III. Attorney’s fees
¶23. Finally, Mr. Russell challenges the award of $1,000 in attorney’s fees to Ms. Russell, claiming that she failed to establish her inability to pay her attorney. At the hearing, Ms. Russell presented a statement showing that she owed $2,500 in attorney’s fees. Counsel for Mr. Russell stipulated to the reasonableness of this amount, but did not stipulate to the appropriateness of awarding fees. Mr. Russell now argues the chancellor erred in awarding any attorney’s fees.
¶ 24. The question of attorney’s fees in a divorce action is a matter largely entrusted to the sound discretion of the trial court. Mizell v. Mizell, 708 So.2d 55, 65 (Miss.1998). The general rule is that if a *1066party is financially able to pay attorney fees then she should do so, though this is a matter which is entrusted to chancellor’s sound discretion. Anderson v. Anderson, 692 So.2d 65, 74 (Miss.1997). Moreover, the prevailing party in a contempt action may also recover attorney’s fees. Varner v. Varner, 666 So.2d 493, 498 (Miss.1995). Under a limited exception, attorney’s fees may be recovered by a party who gains enforcement of a previous support order even when no contempt is ordered. See Johnson v. Pogue, 716 So.2d 1123, 1135 (Miss.App.1998).
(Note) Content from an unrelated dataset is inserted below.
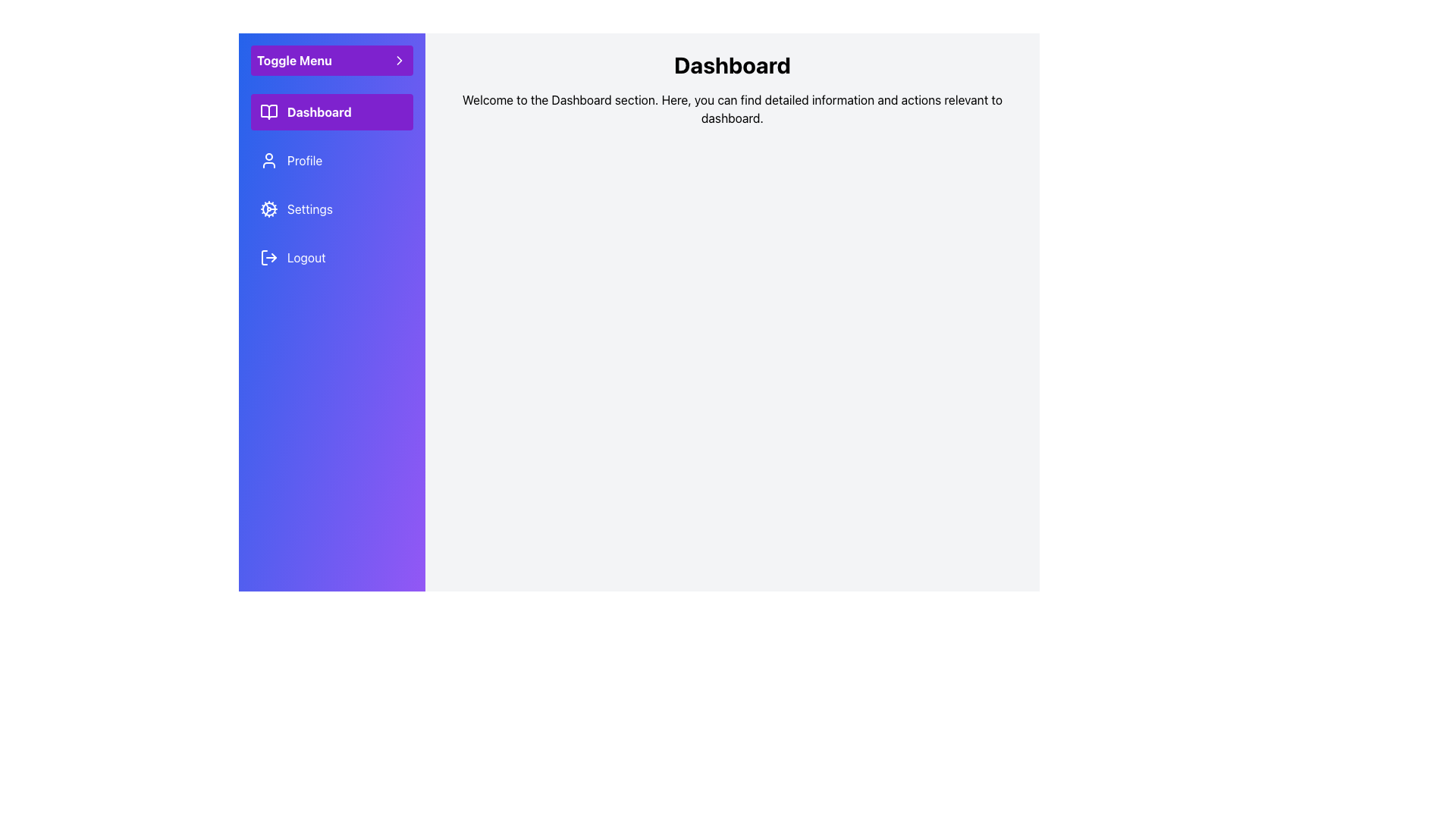 Image resolution: width=1456 pixels, height=819 pixels. I want to click on the cog or gear icon located in the left sidebar next to the 'Settings' label, so click(269, 209).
¶ 25. As no contempt was found, in order for Ms. Russell to recover attorney’s fees she had to demonstrate her inability to pay. Ms. Russell testified that she works twenty-four hours a week, earning $7 per hour. Mr. Russell stated that his gross income is $3200 per month. However, Ms. Russell neither said that she was unable to pay nor was there a finding by the chancellor that she was unable to pay her attorney’s fees. We reverse and remand for further proceedings regarding this issue, which could consist of specific findings by the chancellor regarding ability to pay.
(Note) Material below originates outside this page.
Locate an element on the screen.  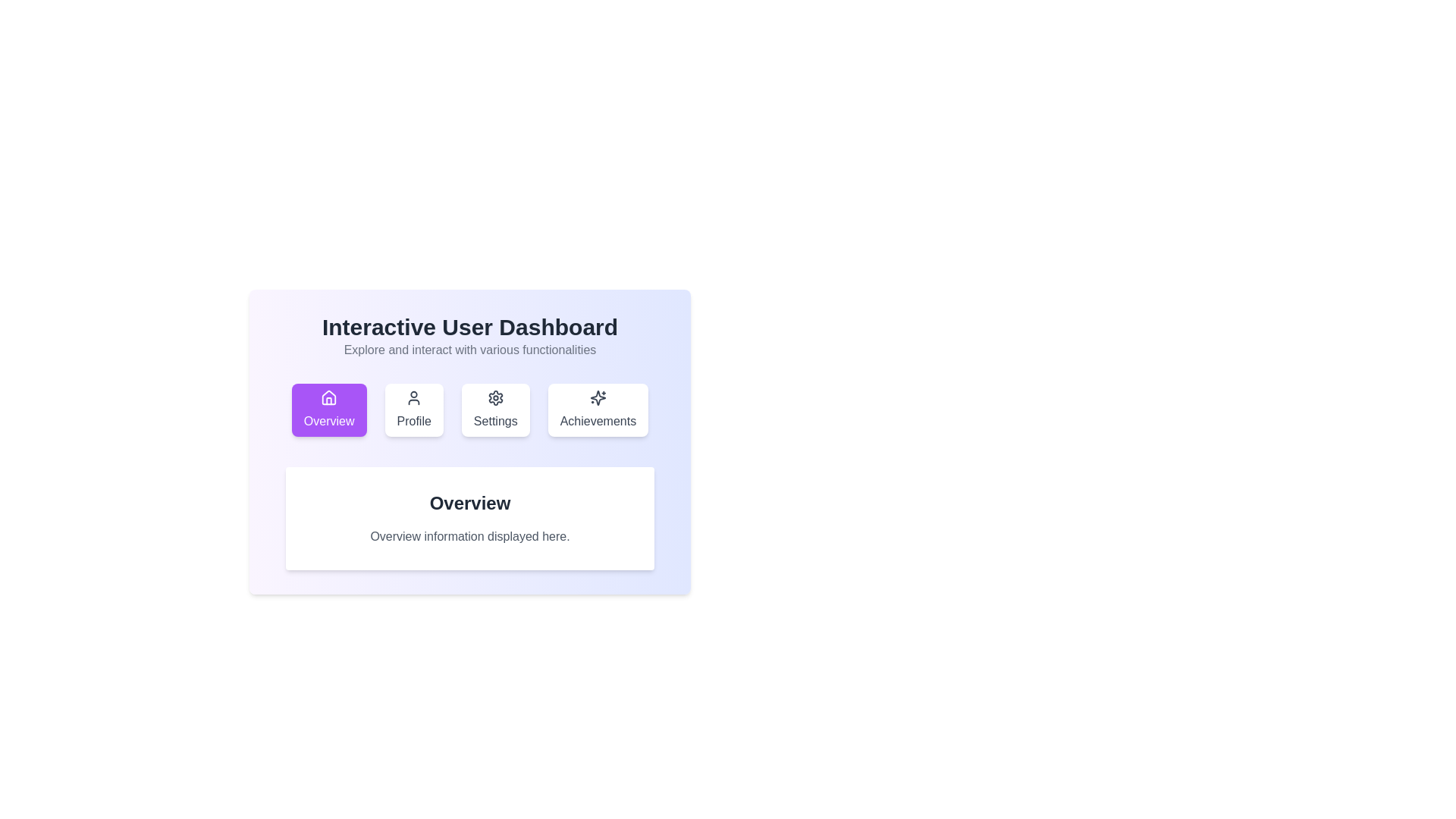
the Text label within the button in the top-left corner is located at coordinates (328, 421).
¶ 26. THE JUDGMENT OF THE JACKSON COUNTY CHANCERY COURT IS AFFIRMED IN PART, REVERSED AND RENDERED AS TO THE AWARD OF MEDICAL EXPENSES WHICH SHALL BE REDUCED BY $575, AND REVERSED AND REMANDED FOR FURTHER PROCEEDINGS REGARDING ATTORNEYS FEES. WE CORRECT THE JUDGMENT TO REFLECT THAT $75 IN UNPAID ALIMONY AND NOT $150 IS DUE. COSTS OF THIS APPEAL ARE TAXED ONE-HALF TO THE APPELLANT AND ONE-HALF TO THE APPEL-LEE.
BRIDGES, C.J., McMILLIN AND THOMAS, P.JJ., COLEMAN, DIAZ, HERRING, HINKEBEIN, KING, AND PAYNE, JJ., CONCUR.